Fennell’s interpretation leans heavily into themes of adolescence and stunted emotional growth, casting her characters as prisoners of their own immature passions. This approach may be an attempt to reflect the oppressive societal constraints faced by 19th-century women or to illustrate how thwarted desire warps personality and behavior. Nevertheless, the resulting characterization feels more akin to a prolonged teenage tantrum than a nuanced exploration of adult yearning.

Observers note that this fixation on adolescence and the return to girlhood appears to be a recurring aspect of Fennell’s work, aligning her vision more with pop cultural obsession than with the deeper, tumultuous romance Brontë wrote about. The film’s efforts to project adult passions instead often feel theatrical and contrived, reminiscent of a teenager imitating adult emotions without fully grasping their complexity.

Music and Aesthetic Choices Heighten Mood but Not Substance

The film’s soundtrack, composed by Charli XCX, adds a layered synth-driven ambiance that complements the bold visuals and intense emotional undercurrents. The opening track, titled House, particularly sets a mesmerizing tone, immersing viewers in a soundscape of soaring but haunting melodies. While this musical backdrop enriches the sensory experience, it cannot fully conceal the film’s core deficiencies in storytelling and emotional depth.

Impact and Future Implications for Adaptations of Wuthering Heights

Emerald Fennell’s Wuthering Heights exemplifies the risks involved in reinterpreting a classic novel through a deeply personal and stylized lens. The film may captivate audiences with its striking imagery and provocative moments, but it falls short of delivering the narrative and character complexity that has made Brontë’s work endure. With its focus on shock and youthful eroticism, the adaptation raises questions about the line between artistic innovation and superficial spectacle in literary adaptations.

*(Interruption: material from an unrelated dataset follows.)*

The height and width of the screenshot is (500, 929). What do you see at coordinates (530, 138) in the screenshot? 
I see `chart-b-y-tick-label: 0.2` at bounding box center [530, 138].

As future filmmakers undertake new versions of beloved classics, Fennell’s film serves as a cautionary example of how sacrificing emotional intricacy for maximalist visuals can alienate audiences and obscure the source material’s enduring power. For viewers seeking a faithful and emotionally resonant exploration of Wuthering Heights, this adaptation may prove frustrating, but it undeniably contributes a unique, if contentious, voice to the ongoing conversation about how to bring literary masterpieces to the screen.

“He’s mine,” she petulantly cries – not because she loves him, but because she named him as a child.

– Alison Willmore, Vulture

“Emerald Fennell’s emphatically maximalist vision – she has explained that the quotation marks in the film’s marketing are a note of humility, to her singular and limited interpretation.”

– Alison Willmore, Vulture

“This is, to quote Vulture’s Alison Willmore, a work of smooth-brained sensuality about two messy people who won’t quit each other.”